US Army general (1827–1912)

Julius H. Stahel-Számwald (born Gyula Számwald; November 5, 1825 – December 4, 1912) was a Hungarian soldier who emigrated to the United States and became a Union general in the American Civil War. After the war, he served as a U.S. diplomat, a mining engineer, and a life insurance company executive. He received the Medal of Honor for gallantry in action at the Battle of Piedmont in 1864.

==Birth and early years==
Stahel was born in Szeged, Kingdom of Hungary, 200 km southeast of Budapest. After schooling in Szeged and Budapest, he entered the Austrian Army, rising to the rank of lieutenant. Stahel joined the movement for Hungarian independence led by Lajos Kossuth during the Revolution of 1848. He served on the staffs of Gen. Artúr Görgey and Gen. Richard Debaufre Guyon. When the Hungarian uprising against the Habsburg dynasty was put down in 1849, he fled to Prussia and then to England before migrating to the United States in 1859. Until the outbreak of the American Civil War, he worked for Deutsche illustrirte Familienblätter, a German-language newspaper in New York City.

==Civil War service==
In 1861, with the outbreak of war, Stahel and Louis Blenker recruited the 8th New York Volunteer Infantry Regiment, the 1st German Rifles or Blenker's Rifles. Stahel, who had dropped the "Számwald" portion of his surname, became the regiment's lieutenant colonel, while Blenker served as colonel. Stahel first saw combat at the First Battle of Bull Run, leading the regiment in Blenker's first brigade of Dixon Miles's Fifth Division. The regiment covered the flight of the Union Army of Brig. Gen. Irvin McDowell. The 8th New York served in Blenker's division of the newborn Army of the Potomac until it was transferred to western Virginia. Stahel become a colonel on August 11, 1861 and a brigadier general three months later.

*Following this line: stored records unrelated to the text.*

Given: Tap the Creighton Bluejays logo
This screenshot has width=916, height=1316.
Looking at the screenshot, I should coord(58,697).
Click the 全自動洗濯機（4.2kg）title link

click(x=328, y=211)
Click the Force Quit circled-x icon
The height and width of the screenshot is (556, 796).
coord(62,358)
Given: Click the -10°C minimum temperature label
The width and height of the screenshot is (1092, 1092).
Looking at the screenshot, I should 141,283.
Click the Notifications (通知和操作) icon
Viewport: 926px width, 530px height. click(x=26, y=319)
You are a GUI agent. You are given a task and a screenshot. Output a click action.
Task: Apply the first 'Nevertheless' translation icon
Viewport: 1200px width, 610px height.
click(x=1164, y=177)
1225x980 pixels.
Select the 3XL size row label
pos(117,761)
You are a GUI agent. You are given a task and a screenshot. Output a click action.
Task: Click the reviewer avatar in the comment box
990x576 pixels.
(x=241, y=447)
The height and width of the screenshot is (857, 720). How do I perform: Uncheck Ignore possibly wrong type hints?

Stahel led a brigade under Maj. Gen. John C. Fremont in the Mountain Department during an incursion into the Shenandoah Valley of Virginia. His brigade was of Fremont's left at the Battle of Cross Keys in which Stonewall Jackson stopped the Union advance into the Valley. Stahel's position on the left exposed his command to a flank attack by Isaac Trimble's brigade as Fremont was attempting to turn the right of the Confederate line.

By July 1862, Stahel was commander of the first brigade of Robert C. Schenck's first division Army of Virginia in the corps led by Franz Sigel in Maj. Gen. John Pope's Army of Virginia. At the Second Battle of Bull Run, Schenck was wounded and Stahel became acting commander of the division. (Adolphus Buschbeck succeeded to command of the brigade.) Stahel's brigade was one of two that covered Sigel's retreat when Pope's army was defeated.

Stahel rose to division command by late 1862 and was promoted to major general on March 14, 1863. He briefly commanded the XI Corps during the fall of 1862.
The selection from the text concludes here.